### DOCUMENT TEXT

________

MGAudio: Model-Guided Dual-Role Alignment for High-Fidelity Open-Domain Video-to-Audio Generation¶

Conference: NeurIPS 2025 arXiv: 2510.24103 Code: GitHub Area: Image Generation Keywords: Video-to-Audio, Model Guidance, Flow Matching, Dual-Role Alignment, CFG Alternative

TL;DR¶

This paper proposes MGAudio, the first video-to-audio generation framework that replaces classifier-free guidance (CFG) with model-guided (MG) training, combined with a dual-role audio-video encoder (DRAVE) for simultaneous condition injection and feature alignment. With only 131M parameters, MGAudio achieves state-of-the-art performance on VGGSound (FAD=0.40) and surpasses most competing methods using only 10% of the training data.

Background & Motivation¶

Background: Video-to-audio (V2A) generation aims to synthesize semantically aligned and temporally synchronized audio for silent videos. Mainstream approaches—including Diff-Foley, FRIEREN, MDSGen, and MMAudio—rely on classifier-free guidance (CFG), which randomly drops 10% of conditioning signals during training to jointly learn conditional and unconditional objectives.
Limitations of Prior Work: CFG introduces two key problems:
Multi-task dilution: Simultaneously learning conditional and unconditional objectives may divide model capacity, leaving both sub-tasks underoptimized.
Train-inference mismatch: The condition-dropout behavior during training is inconsistent with the CFG-scaling behavior during inference, leading to misaligned sampling dynamics.
Key Challenge: Vision Model-Guidance (VMG) has demonstrated the feasibility of replacing CFG with direct self-guidance in image generation, but its design targets discrete class labels and has not been explored for continuous video-conditioned audio generation. The authors further observe a modality-specific behavior: unlike in the visual domain, MG training in audio accelerates convergence but still requires CFG at inference time for peak quality, potentially due to the temporal sensitivity of audio signals. Additionally, prior methods typically use only the video encoder from CAVP for condition injection, discarding the audio encoder—which the authors argue can serve as an alignment target for intermediate representations, analogous to REPA in the visual domain.

________

### EXTRACTED ENTRIES
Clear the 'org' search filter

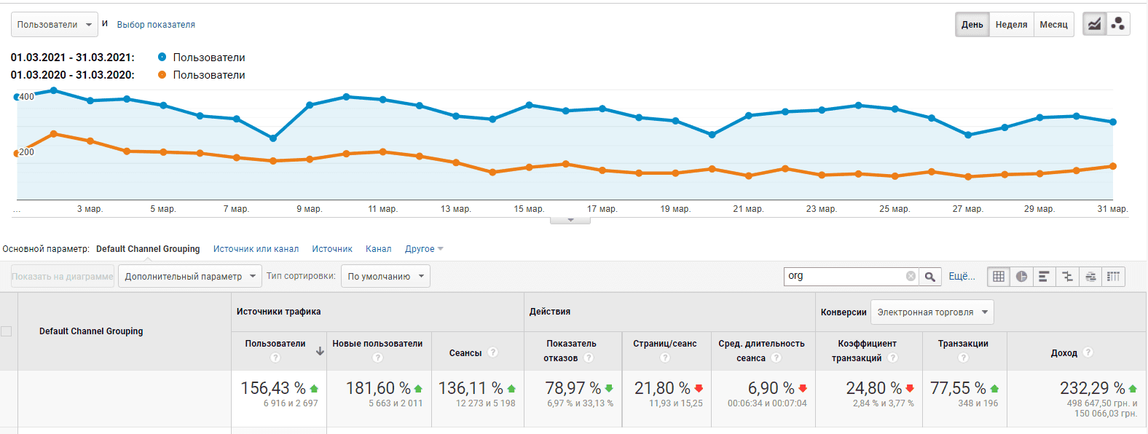(911, 276)
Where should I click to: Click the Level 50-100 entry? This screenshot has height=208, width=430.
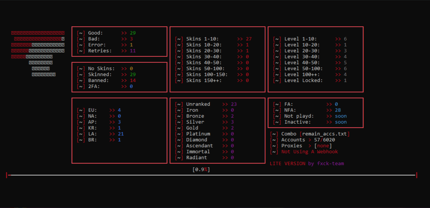pos(310,69)
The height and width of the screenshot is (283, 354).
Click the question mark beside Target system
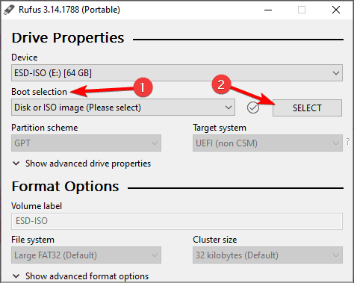point(348,142)
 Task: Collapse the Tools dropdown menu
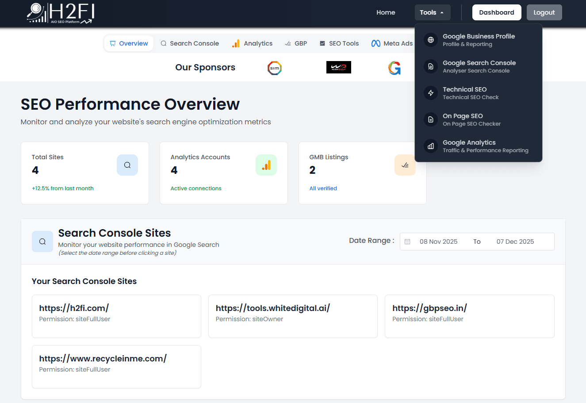click(x=432, y=12)
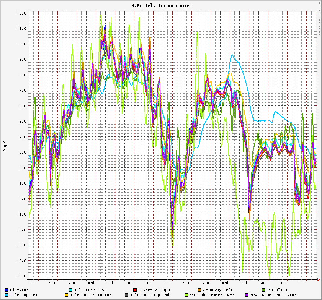322x300 pixels.
Task: Click the Deg.C y-axis label
Action: coord(5,145)
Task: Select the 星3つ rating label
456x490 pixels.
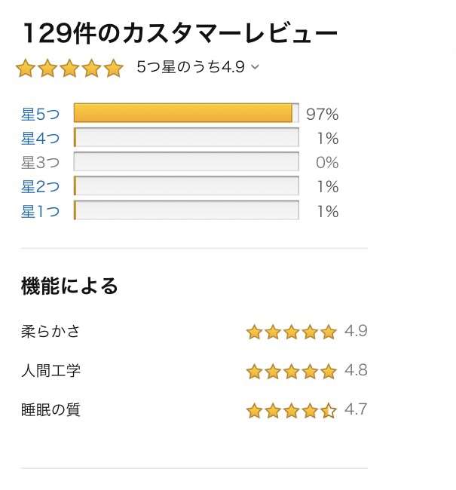Action: pos(40,163)
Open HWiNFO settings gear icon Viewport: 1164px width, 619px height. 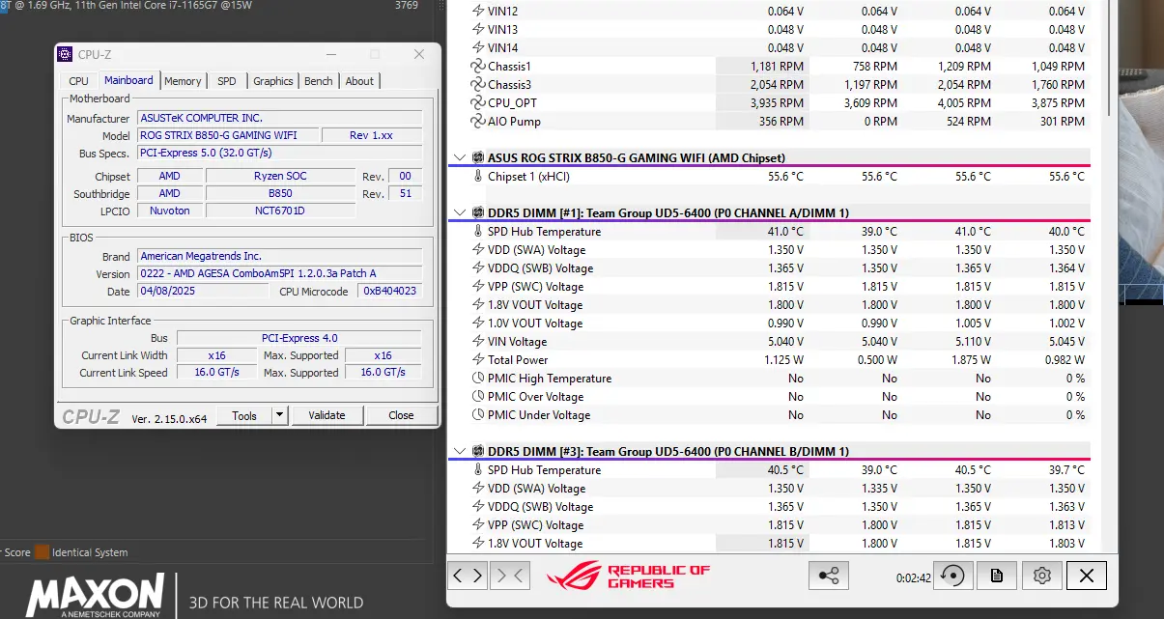[x=1041, y=576]
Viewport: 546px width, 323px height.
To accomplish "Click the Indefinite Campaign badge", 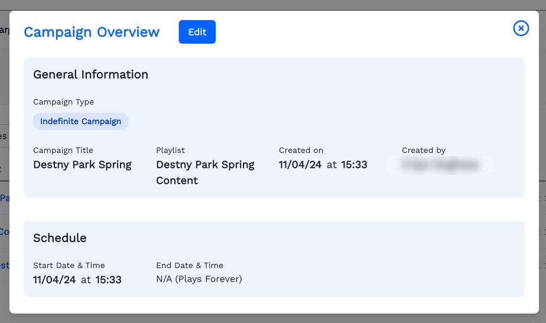I will click(x=80, y=122).
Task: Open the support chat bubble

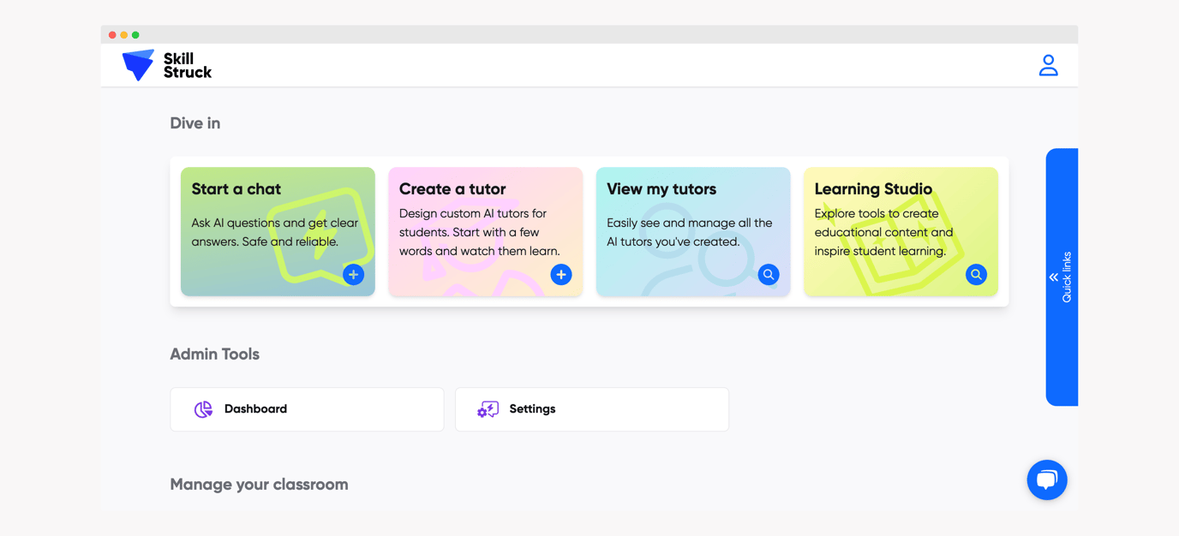Action: coord(1046,479)
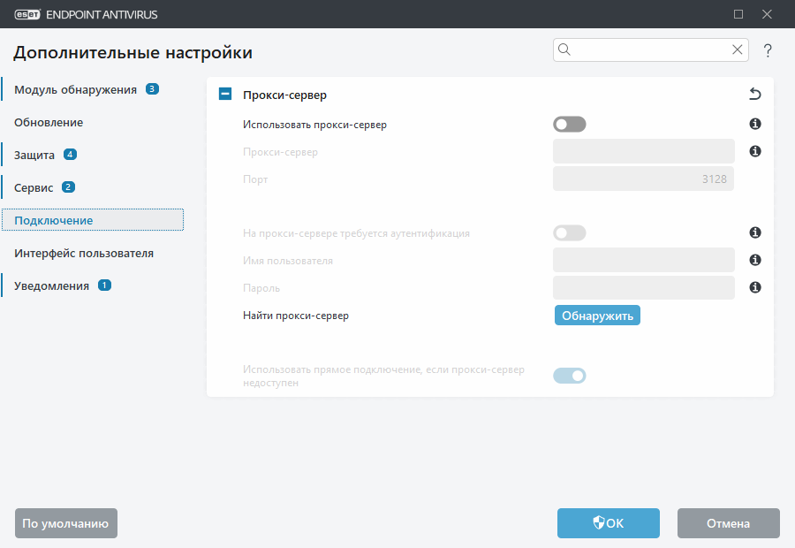This screenshot has height=548, width=795.
Task: Toggle direct connection if proxy unavailable
Action: point(569,376)
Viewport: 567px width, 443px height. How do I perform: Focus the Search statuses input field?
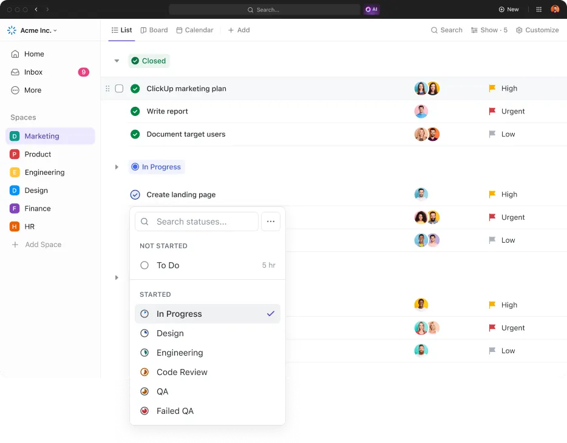point(196,222)
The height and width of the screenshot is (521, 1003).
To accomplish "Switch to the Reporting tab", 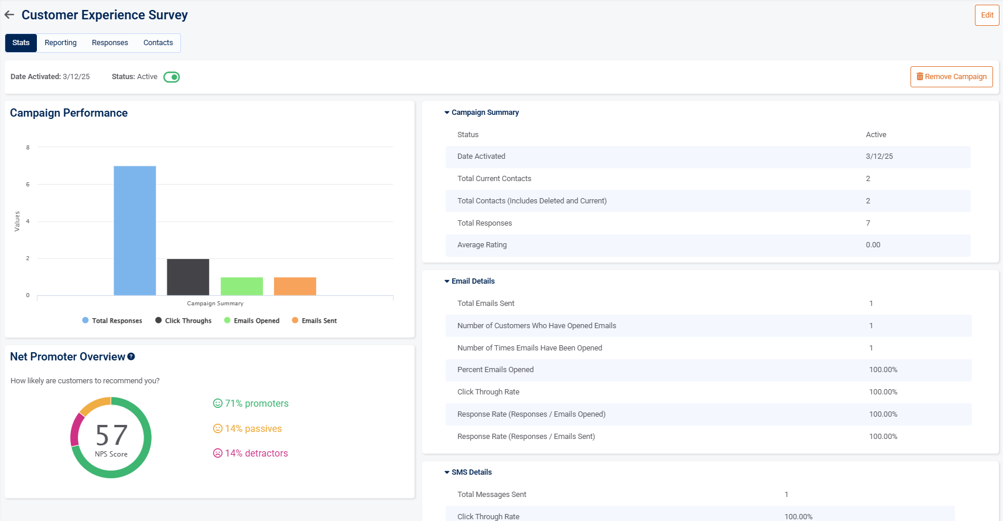I will pyautogui.click(x=60, y=43).
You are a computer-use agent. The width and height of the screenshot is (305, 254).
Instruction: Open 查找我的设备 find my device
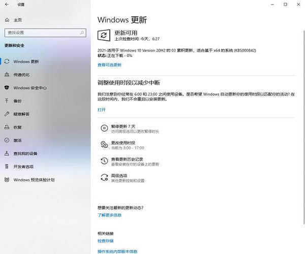point(25,153)
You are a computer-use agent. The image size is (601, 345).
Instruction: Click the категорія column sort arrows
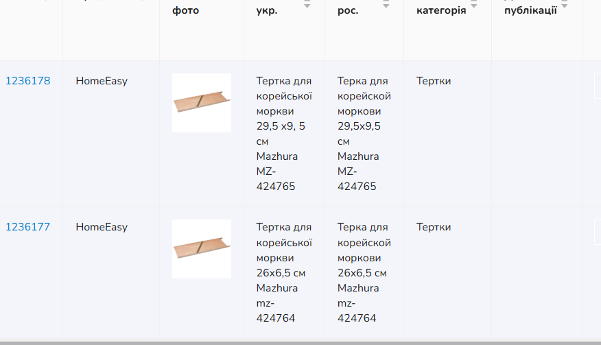(474, 5)
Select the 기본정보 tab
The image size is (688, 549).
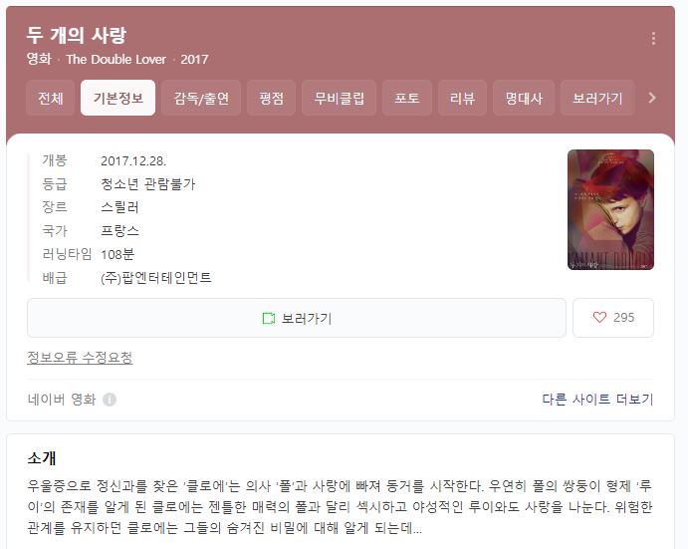click(118, 98)
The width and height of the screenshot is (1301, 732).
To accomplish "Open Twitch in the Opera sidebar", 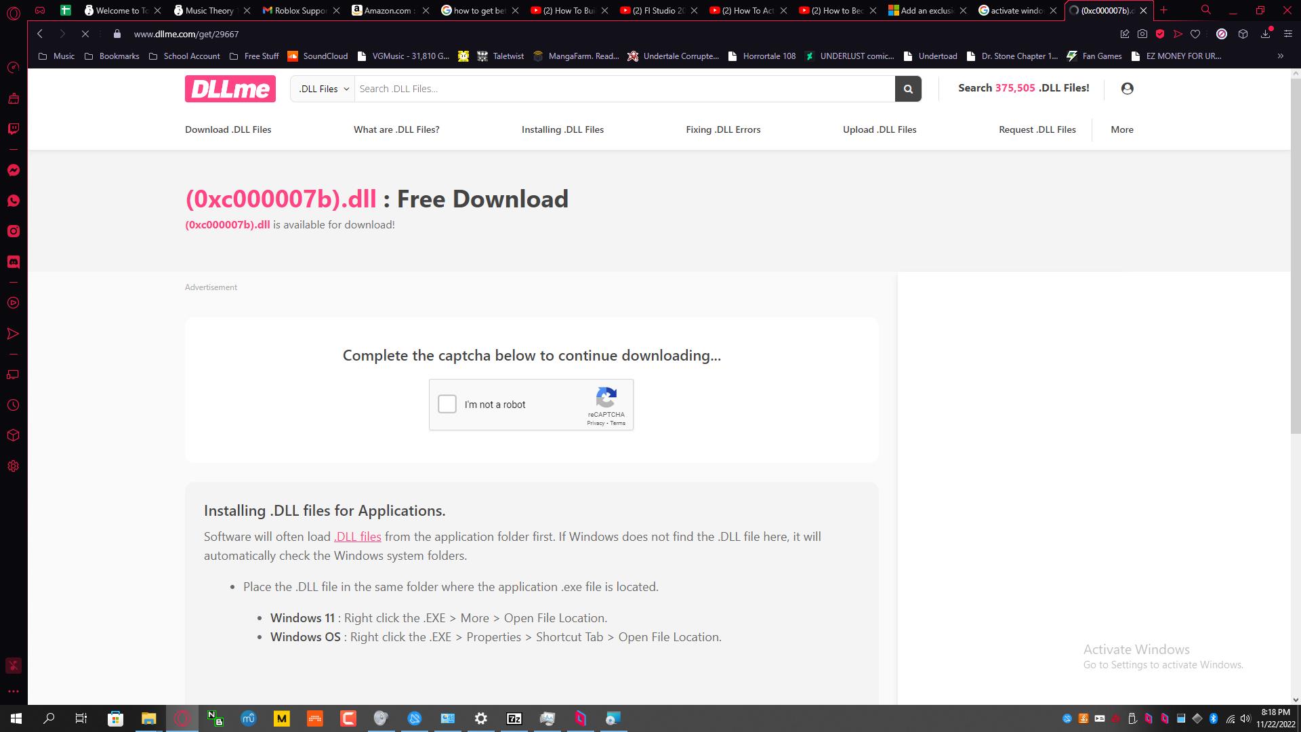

________

Could you extend the MGAudio paper summary, picking up right after its last sentence?

### TASK RESPONSE
Goal: To develop a V2A generation framework that (1) replaces CFG training with model-guided objectives, (2) fully exploits both branches of a pretrained audio-video encoder for condition injection and representation alignment, and (3) achieves strong performance with reduced model size and data requirements.

Method¶

Overall Architecture¶

MGAudio consists of three core components: (1) a scalable flow-matching-based Transformer denoiser (FBDT); (2) a dual-role audio-video encoder (DRAVE) for simultaneous condition injection and feature alignment; and (3) an audio model-guided (AMG) training objective as a replacement for CFG. Input video frames are encoded by the CAVP video encoder and aggregated into a global conditioning vector, which guides a flow-based Transformer to generate audio latent representations from noise.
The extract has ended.